Work instructions
Retype every entry word for word. Omit the pictures.

Supplied data
►

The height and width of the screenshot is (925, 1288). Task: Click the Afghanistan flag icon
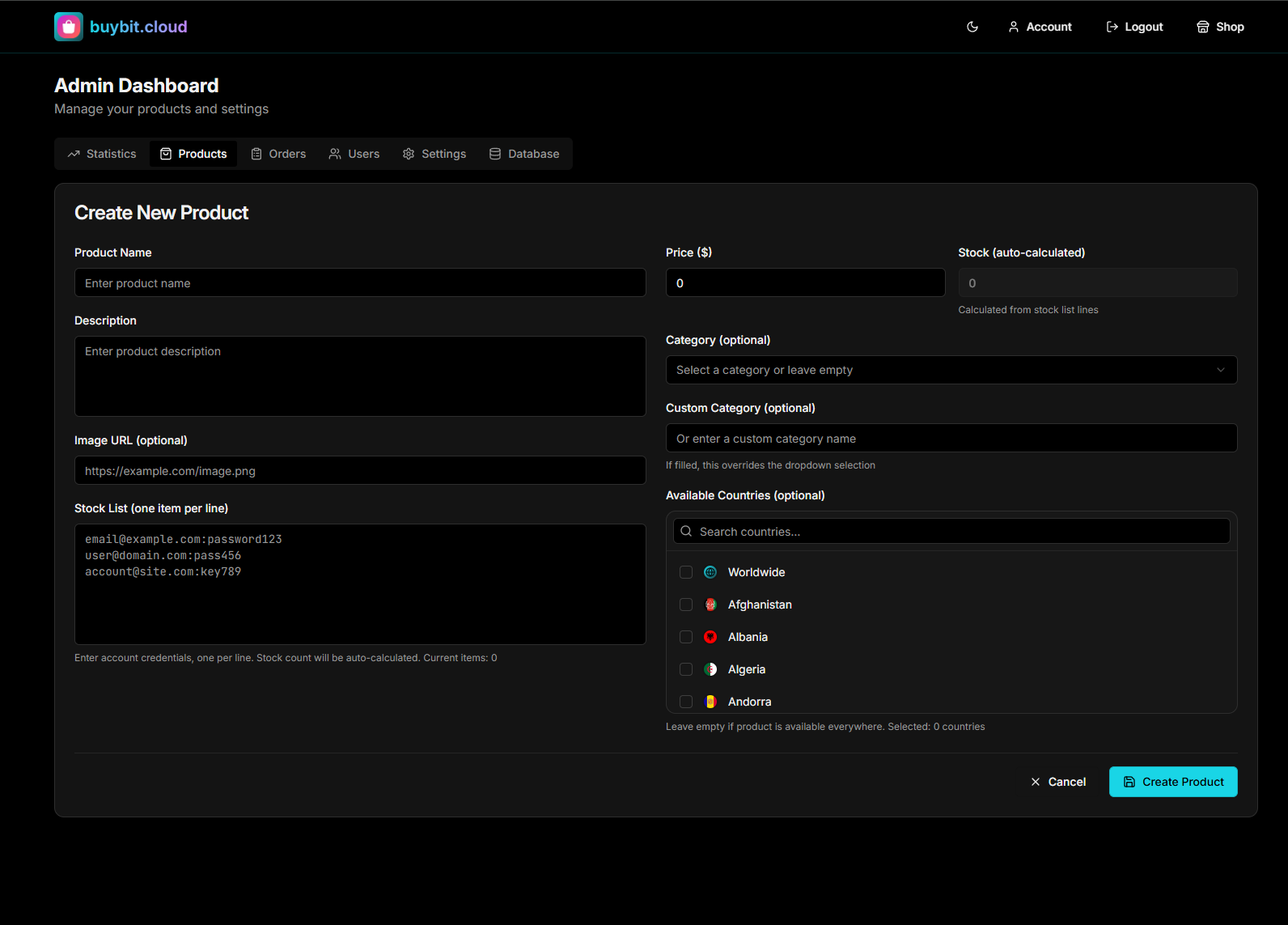710,605
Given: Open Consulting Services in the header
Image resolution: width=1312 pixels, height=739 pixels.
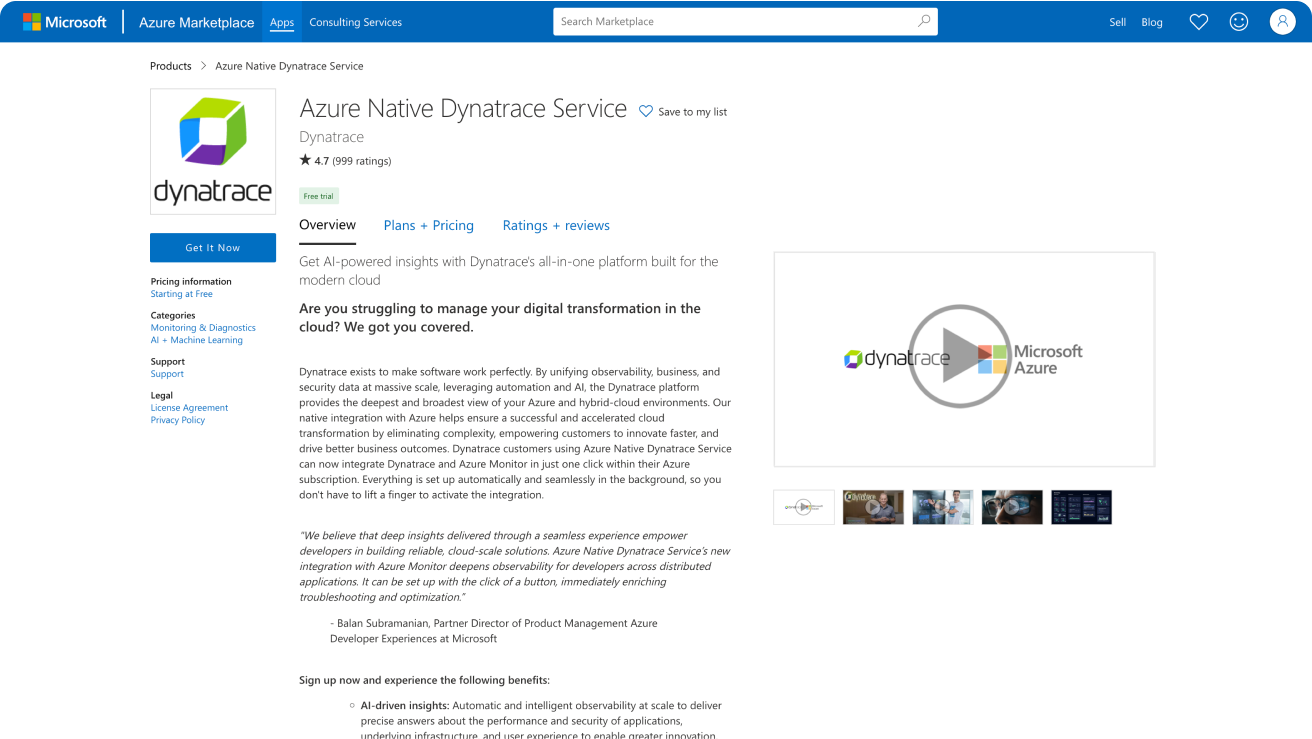Looking at the screenshot, I should (x=356, y=22).

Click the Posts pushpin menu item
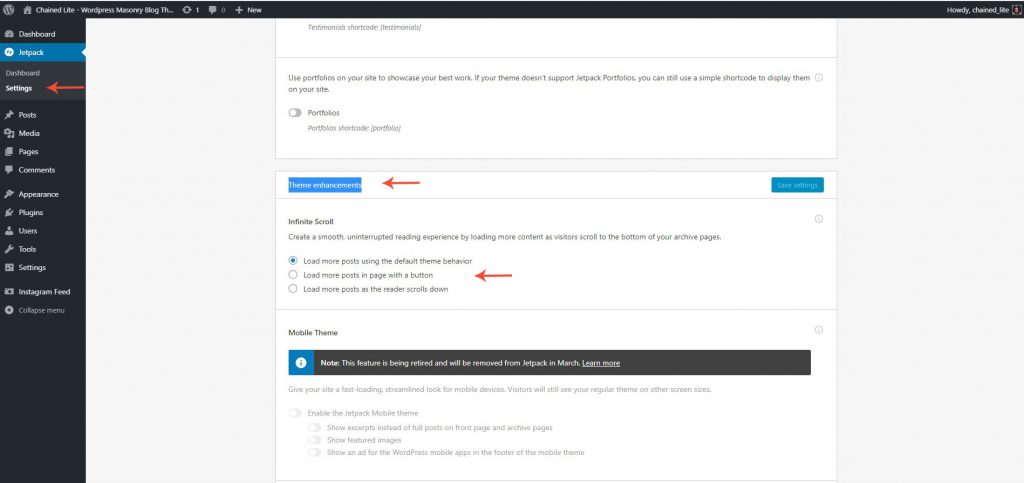27,115
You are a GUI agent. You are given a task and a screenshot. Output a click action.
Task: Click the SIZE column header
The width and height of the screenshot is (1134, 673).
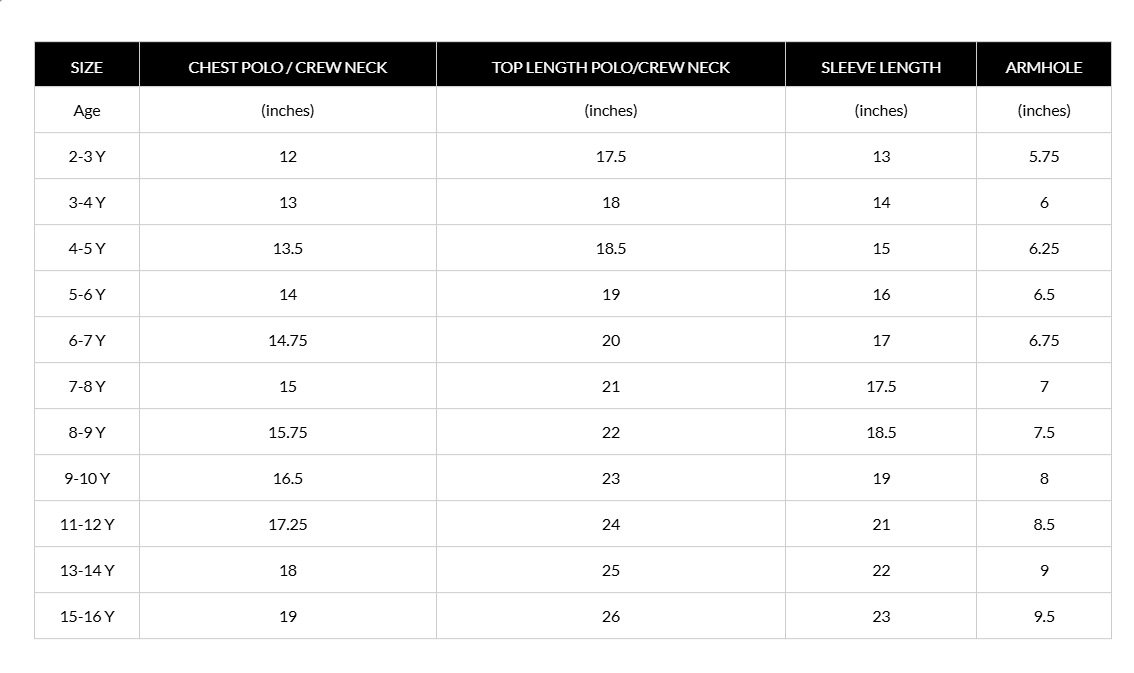point(87,67)
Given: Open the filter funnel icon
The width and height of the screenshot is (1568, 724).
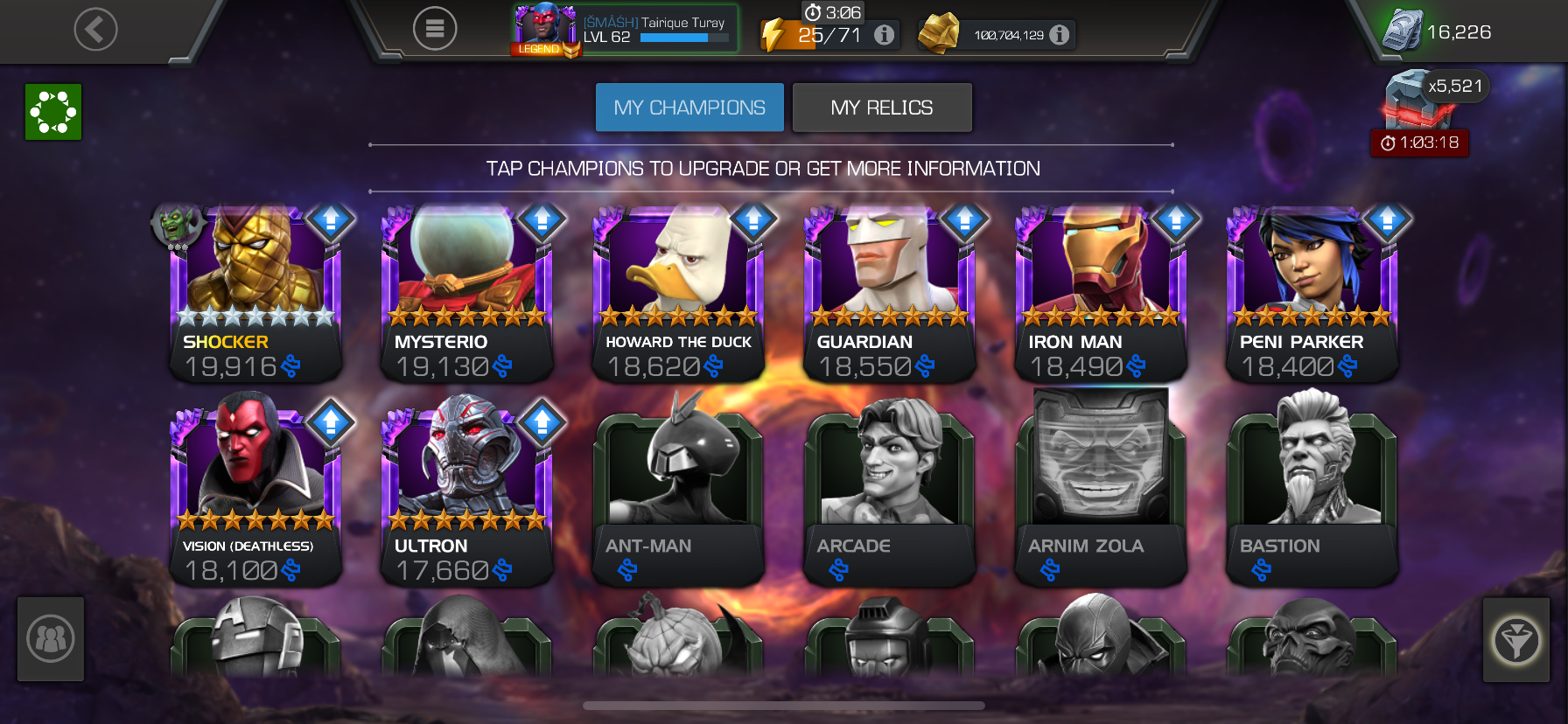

◄

Expected output
The height and width of the screenshot is (925, 1288). Task: Click the Afghanistan flag icon
710,605
Given: Open Consulting Services in the header
Image resolution: width=1312 pixels, height=739 pixels.
Looking at the screenshot, I should (x=356, y=22).

Click the Posts pushpin menu item
27,115
You are a GUI agent. You are given a task and a screenshot. Output a click action.
Task: Click the SIZE column header
The width and height of the screenshot is (1134, 673).
point(87,67)
Given: Open the filter funnel icon
The width and height of the screenshot is (1568, 724).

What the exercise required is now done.